Where an officer having several processes in his hands, some valid and some invalid, levies under all of them upon the personal property of the party against whom they are issued, this alone does not constitute the officer a trespasser, although the invalidity appeared upon the face of the invalid processes or was known to the officer.

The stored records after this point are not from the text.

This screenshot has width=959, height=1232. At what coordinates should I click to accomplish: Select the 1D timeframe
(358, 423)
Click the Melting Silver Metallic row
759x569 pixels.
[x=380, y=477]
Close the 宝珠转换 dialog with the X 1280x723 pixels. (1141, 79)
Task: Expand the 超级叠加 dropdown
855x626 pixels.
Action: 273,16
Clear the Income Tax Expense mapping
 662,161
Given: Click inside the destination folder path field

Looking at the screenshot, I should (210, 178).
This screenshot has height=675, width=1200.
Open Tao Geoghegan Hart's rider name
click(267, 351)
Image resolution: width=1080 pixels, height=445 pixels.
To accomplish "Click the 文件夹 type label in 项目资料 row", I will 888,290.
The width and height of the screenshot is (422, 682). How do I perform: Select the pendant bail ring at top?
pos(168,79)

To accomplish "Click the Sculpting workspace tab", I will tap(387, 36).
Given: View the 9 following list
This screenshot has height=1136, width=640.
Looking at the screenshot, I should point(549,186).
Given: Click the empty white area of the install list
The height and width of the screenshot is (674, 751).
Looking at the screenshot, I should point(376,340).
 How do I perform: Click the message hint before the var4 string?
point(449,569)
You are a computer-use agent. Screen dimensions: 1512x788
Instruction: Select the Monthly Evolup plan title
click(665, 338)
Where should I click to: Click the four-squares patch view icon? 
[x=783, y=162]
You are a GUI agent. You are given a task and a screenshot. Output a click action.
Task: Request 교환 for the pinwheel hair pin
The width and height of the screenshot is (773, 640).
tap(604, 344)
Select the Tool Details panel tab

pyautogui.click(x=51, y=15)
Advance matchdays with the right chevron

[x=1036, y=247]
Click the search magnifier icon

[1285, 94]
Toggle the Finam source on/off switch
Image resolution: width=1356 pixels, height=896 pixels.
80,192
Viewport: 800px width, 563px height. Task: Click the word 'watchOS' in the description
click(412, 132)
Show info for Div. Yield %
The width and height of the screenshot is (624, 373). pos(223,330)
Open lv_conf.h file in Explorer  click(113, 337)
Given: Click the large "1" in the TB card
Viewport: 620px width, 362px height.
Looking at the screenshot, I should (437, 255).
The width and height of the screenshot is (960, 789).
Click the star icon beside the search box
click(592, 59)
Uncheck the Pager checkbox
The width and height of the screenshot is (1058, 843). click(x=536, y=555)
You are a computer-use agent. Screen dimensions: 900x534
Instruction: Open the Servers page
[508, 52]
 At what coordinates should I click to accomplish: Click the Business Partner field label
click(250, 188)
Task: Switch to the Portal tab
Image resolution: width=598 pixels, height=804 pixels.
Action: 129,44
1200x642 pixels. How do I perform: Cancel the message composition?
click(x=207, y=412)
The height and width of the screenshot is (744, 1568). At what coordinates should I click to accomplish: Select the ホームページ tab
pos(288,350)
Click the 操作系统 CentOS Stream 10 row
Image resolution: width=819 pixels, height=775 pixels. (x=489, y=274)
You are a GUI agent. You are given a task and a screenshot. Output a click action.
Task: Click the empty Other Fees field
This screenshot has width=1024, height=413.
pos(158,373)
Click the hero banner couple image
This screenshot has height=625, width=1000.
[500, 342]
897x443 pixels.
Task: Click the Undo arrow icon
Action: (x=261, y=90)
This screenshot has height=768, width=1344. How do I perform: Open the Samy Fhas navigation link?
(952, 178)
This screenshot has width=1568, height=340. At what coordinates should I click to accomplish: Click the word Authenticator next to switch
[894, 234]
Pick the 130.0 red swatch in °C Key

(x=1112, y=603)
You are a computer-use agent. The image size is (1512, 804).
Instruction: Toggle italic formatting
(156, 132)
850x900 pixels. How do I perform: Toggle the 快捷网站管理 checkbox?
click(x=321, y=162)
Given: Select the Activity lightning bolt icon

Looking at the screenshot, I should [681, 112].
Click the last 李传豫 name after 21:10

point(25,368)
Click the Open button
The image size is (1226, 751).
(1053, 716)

In an action of trespass, the trespass complained of was a levy, by virtue of eight tax warrants issued by defendant J., as tax receiver of L. I. City, to defendant W., duly deputized to execute the same ; the warrants commanding the latter to levy the taxes described by distress and sale of the goods and chattels of “ E. J. Woolsey.” The warrants recited the facts necessary to give jurisdiction, and were regular on their face. The evidence established presumptively that plaintiff was the person intended by the designation in the warrants. Regular warrants for the collection of all the taxes had been issued to J., as tax receiver, by the common council of the city as prescribed by its charter. (Chap. 461, Laws of 1871.) Plaintiff was the owner of the land on account of which the taxes specified in three of the warrants were levied, and he had paid these taxes to J. before the latter issued said warrants to W. The property, on account of which the taxes in the five other warrants were issued, was owned by one Emily P. Woolsey. Held, the fact that plaintiff was the person intended could be shown by parol evidence, and the identity being shown, the officer was justified in seizing the property; that although the issuing of the three warrants was illegal, as the taxes specified therein were paid, yet as the other five had not been paid, although the taxes were illegally assessed against plaintiff, defendant J. was justified in issuing the warrants, and W. in levying by virtue thereof ; that they did not lose their protection because the seizure was also made under the three illegal warrants, in the absence of proof of malice or abuse of process, or of special damage growing obt of the levy on the three, separable from the damages arising from the levy on the other warrants.
(Argued June 2, 1884 ;
decided June 17, 1884.)
Appeal from judgment of the G-eneral Term of the Supreme Court, in the second judicial department, entered upon an order made the second Monday of September, 1881, which affirmed a judgment in favor of defendants, entered upon an order dismissing the complaint on trial.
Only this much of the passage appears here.